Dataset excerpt
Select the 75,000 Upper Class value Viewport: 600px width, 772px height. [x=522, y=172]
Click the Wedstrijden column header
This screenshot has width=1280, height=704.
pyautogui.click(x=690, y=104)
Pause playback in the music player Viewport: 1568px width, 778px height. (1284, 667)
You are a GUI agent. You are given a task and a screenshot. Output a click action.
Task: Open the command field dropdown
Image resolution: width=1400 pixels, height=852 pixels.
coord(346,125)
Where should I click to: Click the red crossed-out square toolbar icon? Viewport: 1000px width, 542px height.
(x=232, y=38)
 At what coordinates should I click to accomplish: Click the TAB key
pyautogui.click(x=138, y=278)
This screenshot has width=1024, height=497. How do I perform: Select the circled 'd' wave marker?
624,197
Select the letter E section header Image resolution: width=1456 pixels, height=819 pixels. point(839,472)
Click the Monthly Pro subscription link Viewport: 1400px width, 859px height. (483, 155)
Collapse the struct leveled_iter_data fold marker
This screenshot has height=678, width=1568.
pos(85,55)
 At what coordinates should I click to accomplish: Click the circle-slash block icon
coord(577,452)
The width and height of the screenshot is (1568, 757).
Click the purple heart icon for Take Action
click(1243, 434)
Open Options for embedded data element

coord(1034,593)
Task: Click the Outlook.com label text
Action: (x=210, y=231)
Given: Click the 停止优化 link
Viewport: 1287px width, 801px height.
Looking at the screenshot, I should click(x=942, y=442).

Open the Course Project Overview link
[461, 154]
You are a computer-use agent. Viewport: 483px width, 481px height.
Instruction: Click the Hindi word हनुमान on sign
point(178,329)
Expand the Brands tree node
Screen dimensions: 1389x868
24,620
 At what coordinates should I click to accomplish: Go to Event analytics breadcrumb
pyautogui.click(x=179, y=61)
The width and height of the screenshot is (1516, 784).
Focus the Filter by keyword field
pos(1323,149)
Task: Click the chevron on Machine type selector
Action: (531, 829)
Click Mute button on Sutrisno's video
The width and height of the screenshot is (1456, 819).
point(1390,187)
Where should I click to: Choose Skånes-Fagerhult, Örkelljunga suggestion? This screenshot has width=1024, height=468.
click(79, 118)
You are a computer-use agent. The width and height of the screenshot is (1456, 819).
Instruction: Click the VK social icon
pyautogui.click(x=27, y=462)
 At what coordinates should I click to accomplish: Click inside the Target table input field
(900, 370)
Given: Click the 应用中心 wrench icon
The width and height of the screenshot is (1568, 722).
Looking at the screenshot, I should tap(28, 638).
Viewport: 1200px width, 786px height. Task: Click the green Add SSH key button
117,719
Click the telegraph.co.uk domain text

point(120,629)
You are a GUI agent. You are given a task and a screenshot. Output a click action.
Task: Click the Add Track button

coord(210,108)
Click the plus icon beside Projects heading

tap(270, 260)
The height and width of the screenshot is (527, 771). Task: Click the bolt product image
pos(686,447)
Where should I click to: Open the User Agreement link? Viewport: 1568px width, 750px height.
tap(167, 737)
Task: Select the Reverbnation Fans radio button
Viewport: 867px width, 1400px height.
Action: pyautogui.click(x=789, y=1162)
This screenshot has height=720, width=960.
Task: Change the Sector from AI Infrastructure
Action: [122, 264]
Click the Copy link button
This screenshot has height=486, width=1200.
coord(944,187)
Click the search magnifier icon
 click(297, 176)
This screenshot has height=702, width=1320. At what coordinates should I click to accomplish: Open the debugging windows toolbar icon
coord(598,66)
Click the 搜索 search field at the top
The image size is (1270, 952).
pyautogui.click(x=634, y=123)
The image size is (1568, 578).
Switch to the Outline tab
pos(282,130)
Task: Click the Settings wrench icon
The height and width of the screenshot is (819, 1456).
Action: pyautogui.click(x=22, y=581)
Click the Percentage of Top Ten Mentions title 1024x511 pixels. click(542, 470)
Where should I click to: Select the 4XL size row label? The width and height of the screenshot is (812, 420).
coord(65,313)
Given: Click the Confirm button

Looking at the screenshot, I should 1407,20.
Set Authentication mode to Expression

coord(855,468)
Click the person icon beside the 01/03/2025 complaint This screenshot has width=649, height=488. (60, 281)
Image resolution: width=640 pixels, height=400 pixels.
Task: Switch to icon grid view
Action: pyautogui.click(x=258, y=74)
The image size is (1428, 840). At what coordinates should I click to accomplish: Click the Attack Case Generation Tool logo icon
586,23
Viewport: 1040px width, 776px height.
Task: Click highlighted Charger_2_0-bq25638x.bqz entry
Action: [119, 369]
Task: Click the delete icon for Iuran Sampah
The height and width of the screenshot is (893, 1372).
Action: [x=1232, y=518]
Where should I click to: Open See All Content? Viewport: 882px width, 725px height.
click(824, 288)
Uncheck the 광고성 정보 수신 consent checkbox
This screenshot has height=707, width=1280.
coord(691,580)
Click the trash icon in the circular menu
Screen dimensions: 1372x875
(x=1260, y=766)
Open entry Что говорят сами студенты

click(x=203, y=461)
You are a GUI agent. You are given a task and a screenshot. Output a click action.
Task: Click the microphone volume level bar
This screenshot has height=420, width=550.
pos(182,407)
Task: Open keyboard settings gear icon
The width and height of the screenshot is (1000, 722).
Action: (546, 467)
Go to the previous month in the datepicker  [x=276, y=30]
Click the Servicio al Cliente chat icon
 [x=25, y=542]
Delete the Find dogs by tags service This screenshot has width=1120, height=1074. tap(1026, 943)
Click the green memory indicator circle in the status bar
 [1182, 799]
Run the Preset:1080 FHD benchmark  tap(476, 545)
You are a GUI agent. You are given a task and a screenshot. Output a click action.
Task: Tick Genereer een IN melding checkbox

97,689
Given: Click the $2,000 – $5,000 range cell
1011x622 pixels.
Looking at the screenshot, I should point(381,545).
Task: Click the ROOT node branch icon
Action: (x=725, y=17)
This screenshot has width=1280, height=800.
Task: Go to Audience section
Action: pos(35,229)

> [Task goal] Please reproduce every item in the dataset excerpt above, keeping each line unchanged.

> [Full response]
Select the 75,000 Upper Class value Viewport: 600px width, 772px height. [x=522, y=172]
Click the Wedstrijden column header
This screenshot has width=1280, height=704.
pyautogui.click(x=690, y=104)
Pause playback in the music player Viewport: 1568px width, 778px height. (1284, 667)
You are a GUI agent. You are given a task and a screenshot. Output a click action.
Task: Open the command field dropdown
Image resolution: width=1400 pixels, height=852 pixels.
coord(346,125)
Where should I click to: Click the red crossed-out square toolbar icon? Viewport: 1000px width, 542px height.
(x=232, y=38)
 At what coordinates should I click to accomplish: Click the TAB key
pyautogui.click(x=138, y=278)
This screenshot has width=1024, height=497. How do I perform: Select the circled 'd' wave marker?
624,197
Select the letter E section header Image resolution: width=1456 pixels, height=819 pixels. point(839,472)
Click the Monthly Pro subscription link Viewport: 1400px width, 859px height. (483, 155)
Collapse the struct leveled_iter_data fold marker
This screenshot has height=678, width=1568.
pos(85,55)
 At what coordinates should I click to accomplish: Click the circle-slash block icon
coord(577,452)
The width and height of the screenshot is (1568, 757).
Click the purple heart icon for Take Action
click(1243, 434)
Open Options for embedded data element

coord(1034,593)
Task: Click the Outlook.com label text
Action: (x=210, y=231)
Given: Click the 停止优化 link
Viewport: 1287px width, 801px height.
Looking at the screenshot, I should click(x=942, y=442).

Open the Course Project Overview link
[461, 154]
You are a computer-use agent. Viewport: 483px width, 481px height.
Instruction: Click the Hindi word हनुमान on sign
point(178,329)
Expand the Brands tree node
Screen dimensions: 1389x868
24,620
 At what coordinates should I click to accomplish: Go to Event analytics breadcrumb
pyautogui.click(x=179, y=61)
The width and height of the screenshot is (1516, 784).
Focus the Filter by keyword field
pos(1323,149)
Task: Click the chevron on Machine type selector
Action: (531, 829)
Click Mute button on Sutrisno's video
The width and height of the screenshot is (1456, 819).
point(1390,187)
Where should I click to: Choose Skånes-Fagerhult, Örkelljunga suggestion? This screenshot has width=1024, height=468.
click(79, 118)
You are a computer-use agent. The width and height of the screenshot is (1456, 819).
Instruction: Click the VK social icon
pyautogui.click(x=27, y=462)
 At what coordinates should I click to accomplish: Click inside the Target table input field
(900, 370)
Given: Click the 应用中心 wrench icon
The width and height of the screenshot is (1568, 722).
Looking at the screenshot, I should tap(28, 638).
Viewport: 1200px width, 786px height. Task: Click the green Add SSH key button
117,719
Click the telegraph.co.uk domain text

point(120,629)
You are a GUI agent. You are given a task and a screenshot. Output a click action.
Task: Click the Add Track button

coord(210,108)
Click the plus icon beside Projects heading

tap(270, 260)
The height and width of the screenshot is (527, 771). Task: Click the bolt product image
pos(686,447)
Where should I click to: Open the User Agreement link? Viewport: 1568px width, 750px height.
tap(167, 737)
Task: Select the Reverbnation Fans radio button
Viewport: 867px width, 1400px height.
Action: pyautogui.click(x=789, y=1162)
This screenshot has height=720, width=960.
Task: Change the Sector from AI Infrastructure
Action: [122, 264]
Click the Copy link button
This screenshot has height=486, width=1200.
coord(944,187)
Click the search magnifier icon
 click(297, 176)
This screenshot has height=702, width=1320. At what coordinates should I click to accomplish: Open the debugging windows toolbar icon
coord(598,66)
Click the 搜索 search field at the top
The image size is (1270, 952).
pyautogui.click(x=634, y=123)
The image size is (1568, 578).
Switch to the Outline tab
pos(282,130)
Task: Click the Settings wrench icon
The height and width of the screenshot is (819, 1456).
Action: pyautogui.click(x=22, y=581)
Click the Percentage of Top Ten Mentions title 1024x511 pixels. click(542, 470)
Where should I click to: Select the 4XL size row label? The width and height of the screenshot is (812, 420).
coord(65,313)
Given: Click the Confirm button

Looking at the screenshot, I should 1407,20.
Set Authentication mode to Expression

coord(855,468)
Click the person icon beside the 01/03/2025 complaint This screenshot has width=649, height=488. (60, 281)
Image resolution: width=640 pixels, height=400 pixels.
Task: Switch to icon grid view
Action: pyautogui.click(x=258, y=74)
The image size is (1428, 840). At what coordinates should I click to accomplish: Click the Attack Case Generation Tool logo icon
586,23
Viewport: 1040px width, 776px height.
Task: Click highlighted Charger_2_0-bq25638x.bqz entry
Action: [119, 369]
Task: Click the delete icon for Iuran Sampah
The height and width of the screenshot is (893, 1372).
Action: [x=1232, y=518]
Where should I click to: Open See All Content? Viewport: 882px width, 725px height.
click(824, 288)
Uncheck the 광고성 정보 수신 consent checkbox
This screenshot has height=707, width=1280.
coord(691,580)
Click the trash icon in the circular menu
Screen dimensions: 1372x875
(x=1260, y=766)
Open entry Что говорят сами студенты

click(x=203, y=461)
You are a GUI agent. You are given a task and a screenshot. Output a click action.
Task: Click the microphone volume level bar
This screenshot has height=420, width=550.
pos(182,407)
Task: Open keyboard settings gear icon
The width and height of the screenshot is (1000, 722).
Action: (546, 467)
Go to the previous month in the datepicker  [x=276, y=30]
Click the Servicio al Cliente chat icon
 [x=25, y=542]
Delete the Find dogs by tags service This screenshot has width=1120, height=1074. tap(1026, 943)
Click the green memory indicator circle in the status bar
 [1182, 799]
Run the Preset:1080 FHD benchmark  tap(476, 545)
You are a GUI agent. You are given a task and a screenshot. Output a click action.
Task: Tick Genereer een IN melding checkbox

97,689
Given: Click the $2,000 – $5,000 range cell
1011x622 pixels.
Looking at the screenshot, I should point(381,545).
Task: Click the ROOT node branch icon
Action: (x=725, y=17)
This screenshot has width=1280, height=800.
Task: Go to Audience section
Action: pos(35,229)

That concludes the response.